Pressures pushing Irish teenagers towards harmful behaviour such as sharing intimate pictures without consent, and a culture of “toxic masculinity” are highlighted in new EU research on the risks and opportunities of digital technologies.
Carried out at the request of the Austrian presidency of the Council of the European Union by the European Institute for Gender Equality (EIGE), Gender equality and youth: opportunities and risks of digitalisation looks at how digital technologies can be used to promote gender equality and also focuses on the gender-related risks of digitalisation for young women and men.
Quantitative research from EU sources was complemented by focus groups in 10 EU member states, including Ireland. The researchers used the #MeToo movement and the use of digital technologies in intimate relationships as their two key discussion themes.
The researchers note very little difference across the EU in terms of a gender gap in digital skills. However, a gender gap does emerge in the confidence levels of young women and men in terms of how they view their own abilities in this area.
Censor themselves
The researchers also warn that young women are more likely to censor themselves as they take into consideration possible backlash for their online political participation.
Blandine Mollard of EIGE, who presented extracts from the research to journalists in Vienna, said that across the EU, young women were "lagging behind" in terms of comments and contributions online.
“We are concerned that this withdrawing, this self-censorship, is going to strongly accumulate and could prove a really substantial barrier in young women accessing leadership positions, for example, in any industry really but especially in political representation.”
On political participation in Ireland, 21 per cent of young women and 3 per cent of young men in the 16-19 age group use the internet for civic or political participation.
This is higher than the EU-28 average of 16 per cent for young women, but much lower than the 20 per cent average for young men of that age at EU level.
Ms Mollard said there was no qualitative information that could directly explain or help contextualise the low level of political participation for young men in Ireland.
"But what we can see in the Irish context for the focus group discussions very clearly . . . is that political matters, political activism, mobilisation, were much more discussed among the girls, than boys," she told The Irish Times.
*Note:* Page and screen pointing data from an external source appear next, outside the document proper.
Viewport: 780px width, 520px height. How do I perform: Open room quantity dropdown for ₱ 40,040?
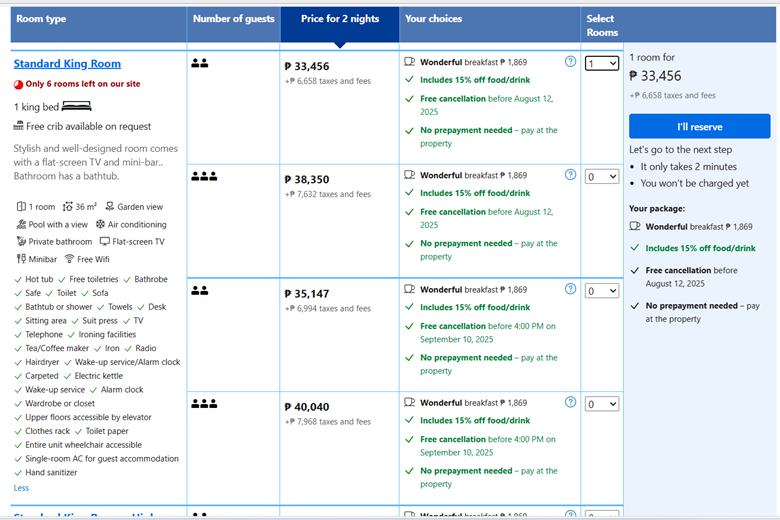(602, 404)
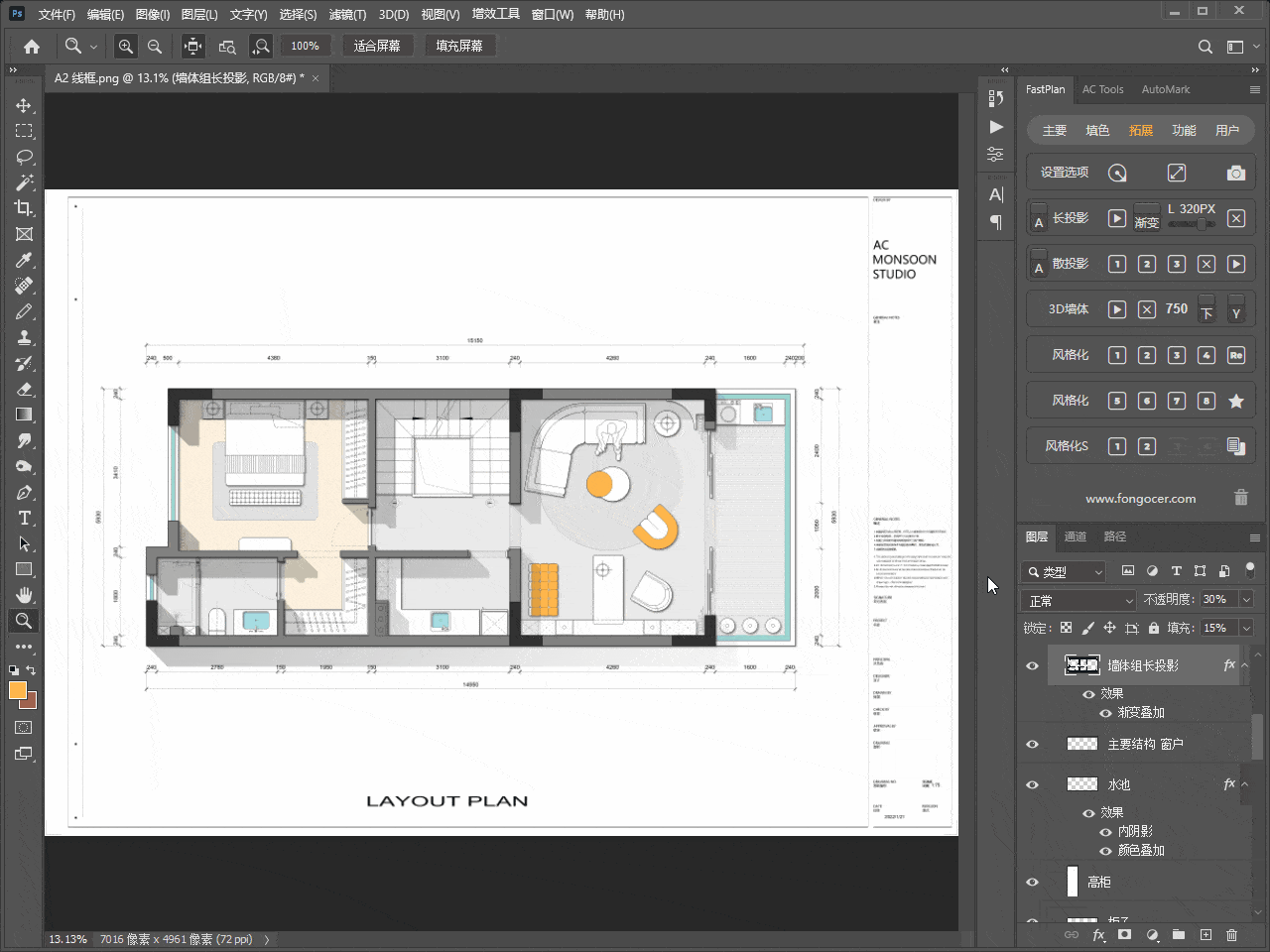Hide the 墙体组长投影 layer

click(x=1032, y=665)
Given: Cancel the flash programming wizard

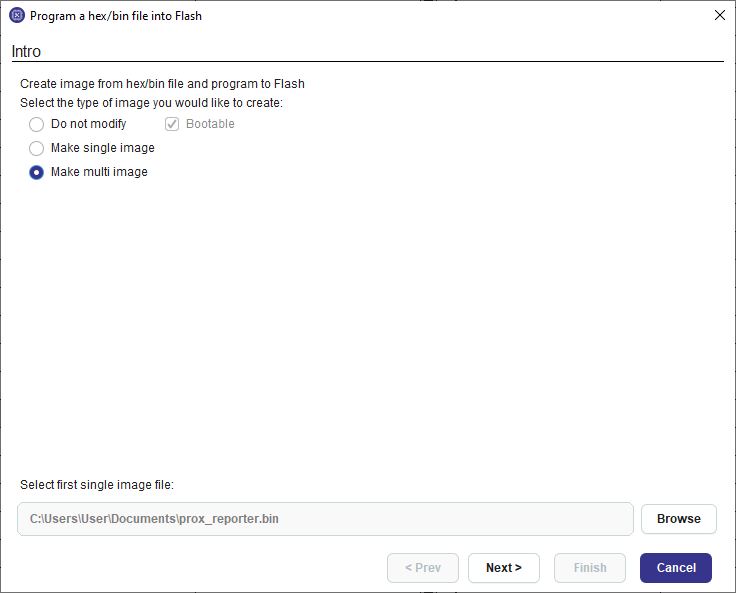Looking at the screenshot, I should 675,568.
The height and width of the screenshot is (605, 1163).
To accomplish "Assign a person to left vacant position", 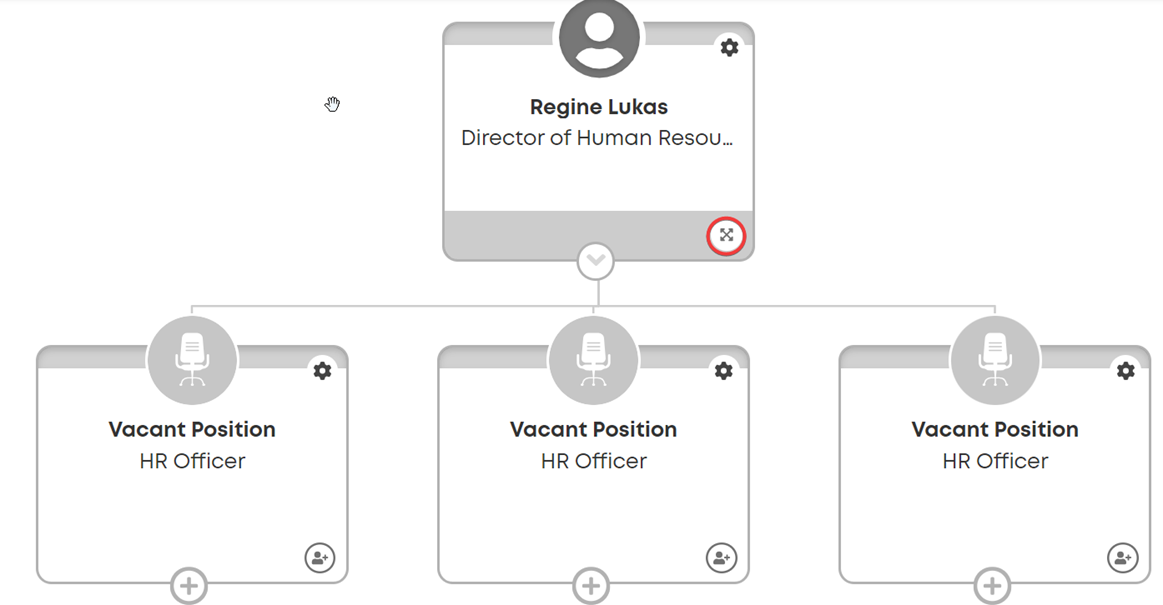I will tap(320, 558).
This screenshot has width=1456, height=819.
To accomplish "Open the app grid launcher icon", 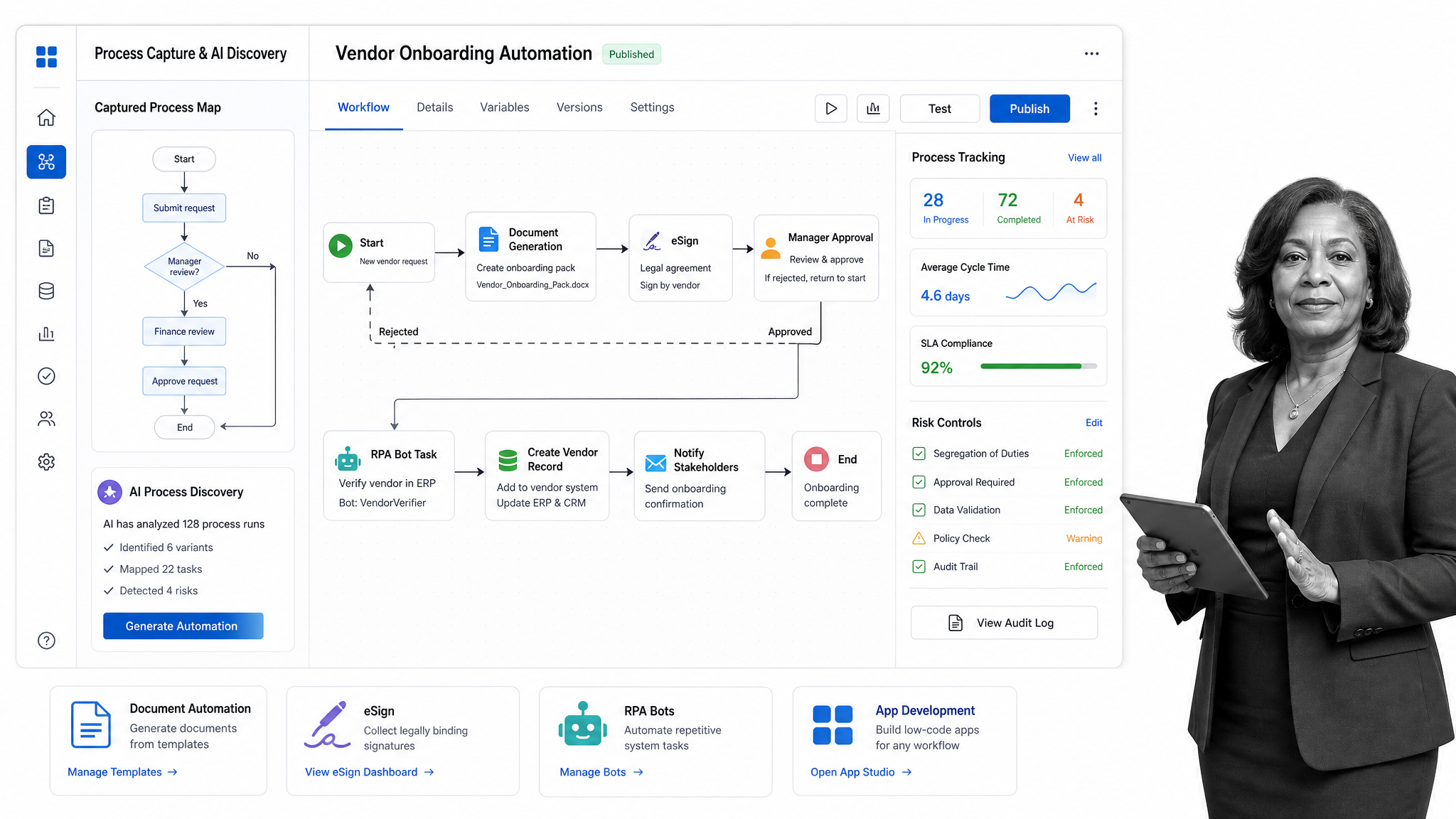I will pos(46,57).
“They discussed . . . at length the kind of pressure that peers apply on boys, whether online if it’s taking a digital dimension, or in the physical world, and how there is a continuum between this type of pressure.”
Double standards
Ms Mollard said the teenagers in the Irish focus groups also raised the question of “double standards” for girls and boys on issues such as “sexting” and pressures to share intimate pictures without consent.
"We see in many countries . . . the pressure towards harmful behaviour, toxic masculinity coming across very strongly in several focus group discussions, especially from Poland, Ireland and Hungary, " Ms Mollard said.
She said young boys mentioned how they had seen nude pictures “being used as social currency or something to brag about and to be able to score a higher social status among their peers”.
The researchers will make a number of policy recommendations in the final document. They say in their initial findings that cyber violence “needs to be recognised as a form of gender-based violence and the various forms of gender-based cyber violence should be included in the EU definitions of cybercrime”.
EIGE is the EU’s knowledge centre on gender equality and is an autonomous body of the European Union.